O Canarinhos Arco-íris, coletivo que combate a LGBTfobia no futebol brasileiro,

lançou um observatório nacional de contenção e denúncia de atos preconceituosos

dentro da modalidade no país.


No final de 2019, torcedores LGBTQI+ de diversos clubes brasileiros se uniram na criação do Coletivo Nacional de Torcidas LGBTQI+ Canarinhos Arco-íris. A motivação para geração do Movimento se deu, principalmente, na busca por mais visibilidade e respeito desses torcedores nas arquibancadas dos estádios do país.


Fonte: Divulgação

O impulso para fortalecer o Coletivo ocorreu a partir dos protestos pró-democracia que tomaram as ruas do país nos últimos meses contra algumas ações do governo federal. Esses atos contaram com o engajamento ativo de torcidas antifascistas, incluindo as LGBTQI+, que levantaram a bandeira da luta enérgica contra as intolerâncias.

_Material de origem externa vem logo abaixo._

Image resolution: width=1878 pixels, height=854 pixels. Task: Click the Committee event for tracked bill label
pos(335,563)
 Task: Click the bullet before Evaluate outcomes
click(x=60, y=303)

A inserção dos grupos LGBTQI+ pelas torcidas antifascistas, bem como as suas reivindicações, permitiu uma enorme adesão de integrantes ao Movimento. Sendo que, atualmente, o Coletivo Nacional de Torcidas LGBTQI+ Canarinhos Arco-íris abrange 14 grupos de torcidas de diferentes times brasileiros.

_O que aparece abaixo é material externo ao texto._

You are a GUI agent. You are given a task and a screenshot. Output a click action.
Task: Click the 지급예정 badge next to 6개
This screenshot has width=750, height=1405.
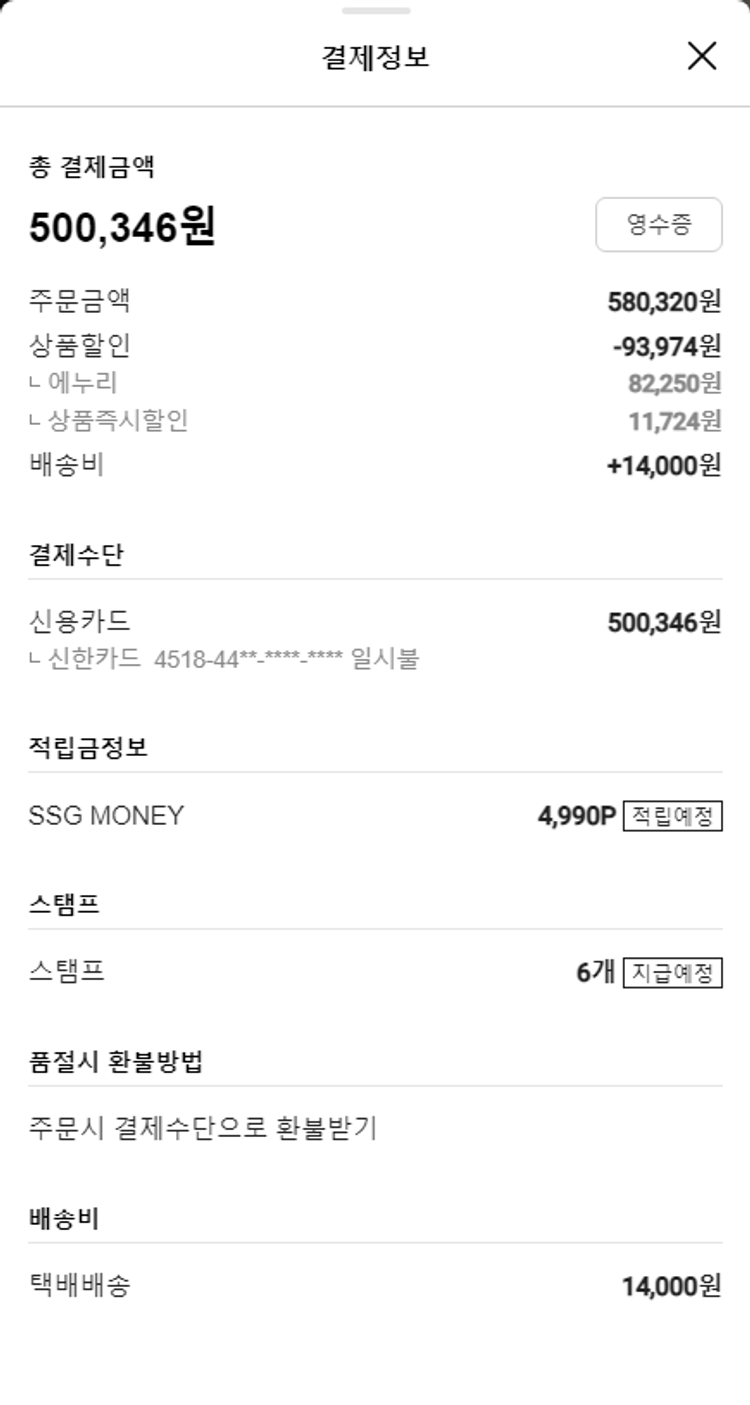coord(672,972)
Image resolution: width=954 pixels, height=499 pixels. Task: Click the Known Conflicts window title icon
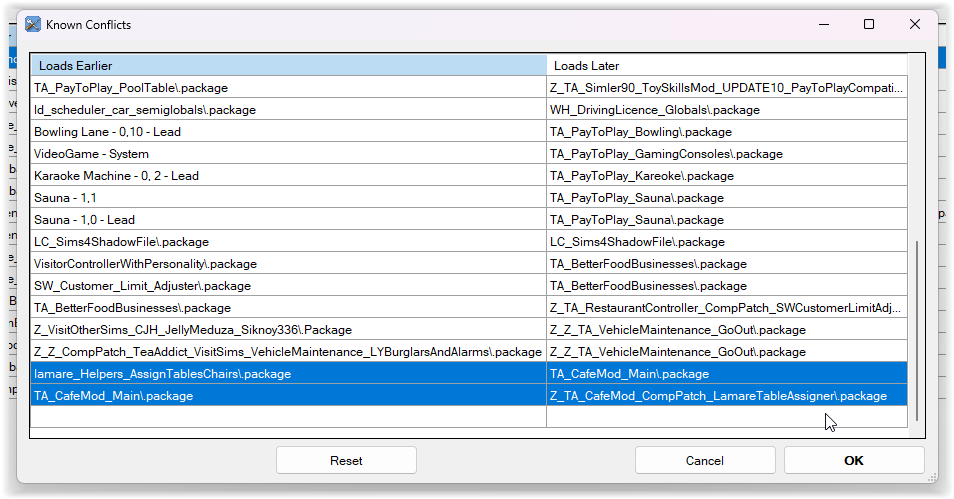(x=33, y=24)
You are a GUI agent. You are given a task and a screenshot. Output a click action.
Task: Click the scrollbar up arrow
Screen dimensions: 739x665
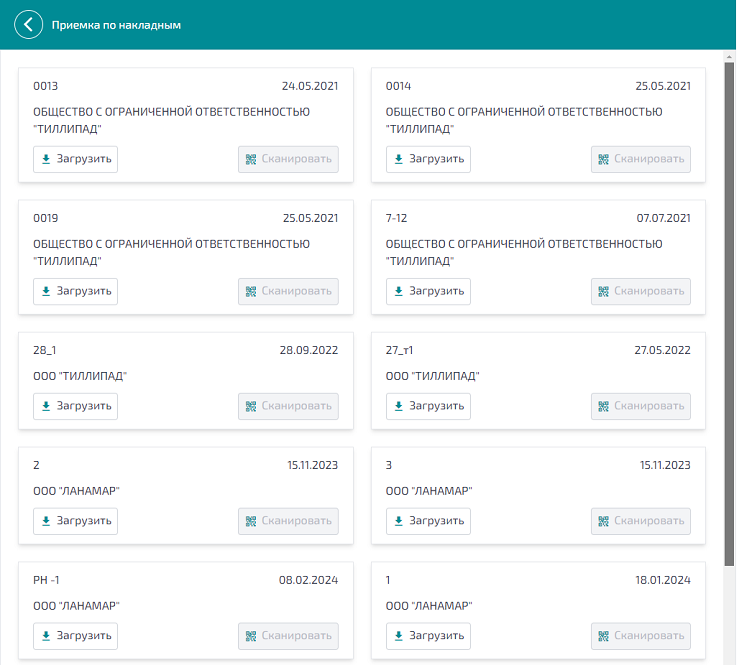point(729,57)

As exigências do Movimento são, sobretudo, o fortalecimento das torcidas LGBTQI+ nos estádios do país, o aumento da atuação no dia a dia dos clubes e, essencialmente, o combate aos discursos homofóbicos no futebol (afinal, quem nunca ouviu os altos gritos de “bichaaa” dominarem o espaço ao goleiro adversário bater o tiro de meta?!).

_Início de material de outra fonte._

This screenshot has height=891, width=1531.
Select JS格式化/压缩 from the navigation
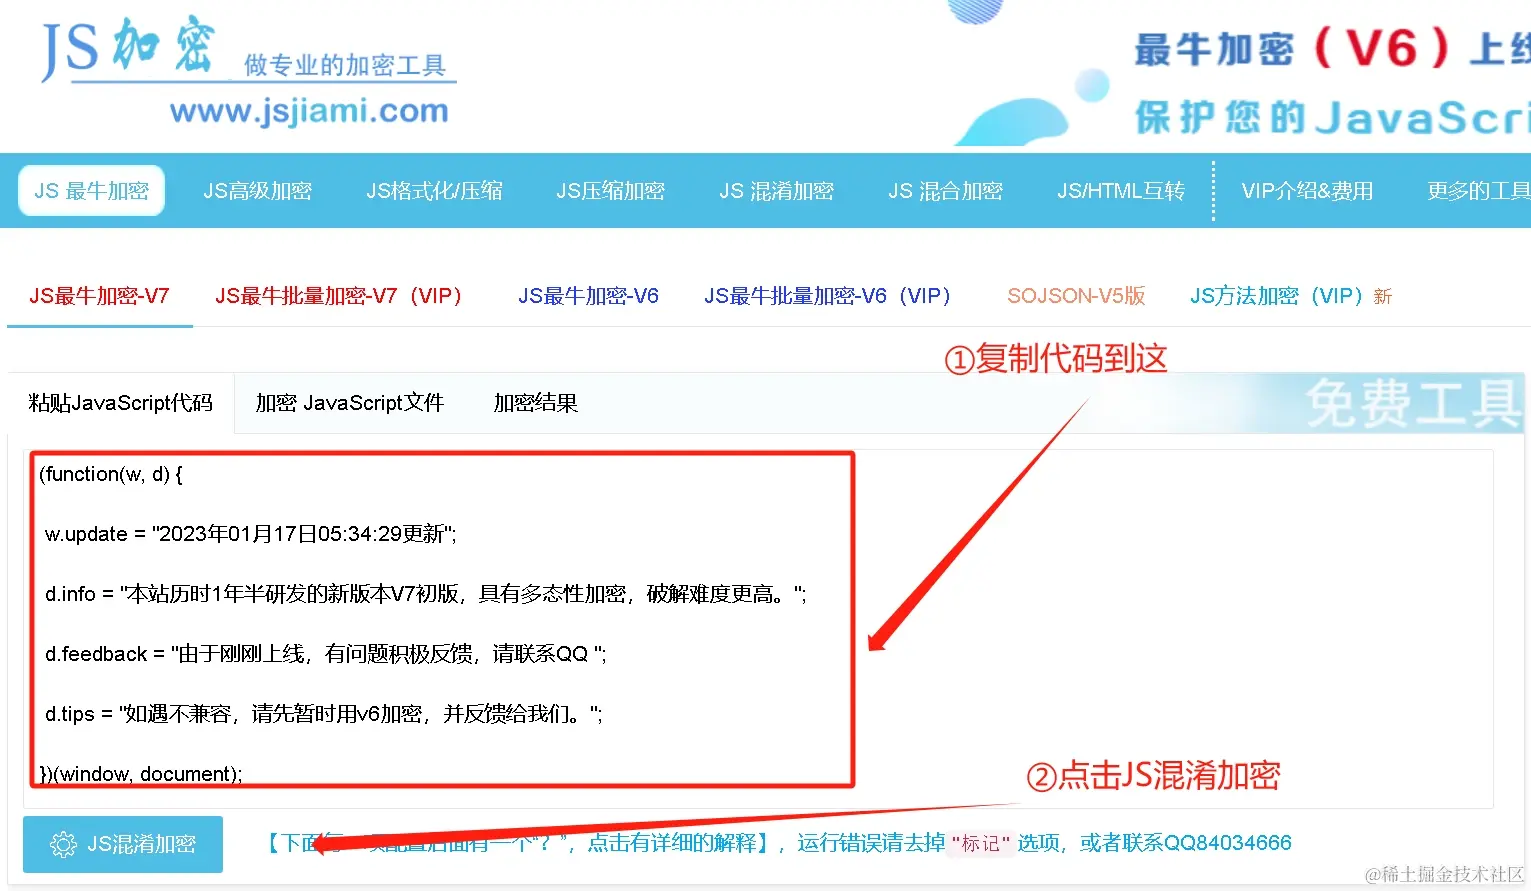pos(434,190)
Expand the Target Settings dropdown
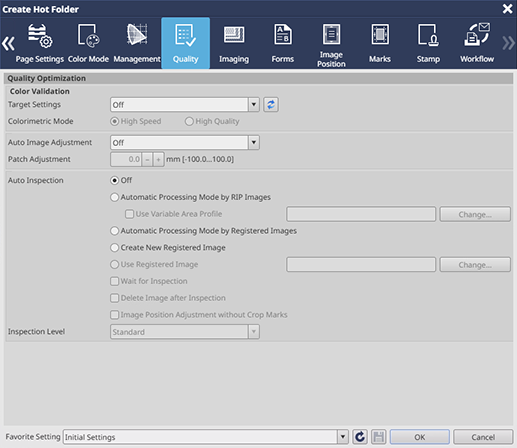This screenshot has width=517, height=448. [254, 105]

Também foram propostas a criação de campanhas contra a LGBTfobia durante os campeonatos de futebol profissional, bem como a geração de um aplicativo de denúncia de ocorrências de intolerâncias dentro dos estádios.


Todas essas solicitações foram, inclusive, encaminhadas aos clubes da série A, B e C, a Confederação Brasileira de Futebol (CBF), a Procuradoria-Geral da República (PGR), ao Ministério de Justiça e Segurança Pública, a Ordem dos Advogados do Brasil (OAB) e ao Superior Tribunal de Justiça Desportiva do Futebol (STJD), no início desse ano.


Porém, enquanto essas organizações se articulam para combater os casos de preconceito e fortalecer a presença desses torcedores nos estádios, o Canarinhos Arco-íris lançou o Observatório Nacional da LGBTfobia, no fim do mês de Agosto.


A proposta da plataforma é atuar como uma ouvidoria para os torcedores LGBTQI+ que sofrerem discriminações no âmbito do futebol, incluindo o período de quarentena, onde muitas das agressões são realizadas virtualmente.


Todas as informações recolhidas pela plataforma serão compiladas, analisadas e encaminhadas às autoridades competentes; que tomarão as ações cabíveis para possíveis punições aos agressores.

Fonte: Instagram Oficial - Canarinhos Arco-íris

O lançamento da Ouvidoria se deu virtualmente, por meio de uma live entre os integrantes do Coletivo. E mesmo em clima de comemoração, os membros sofreram ataques de hackers. Mas, apesar do ocorrido, os torcedores comemoraram essa grande vitória da classe no futebol nacional. Afinal, o futebol para todxs!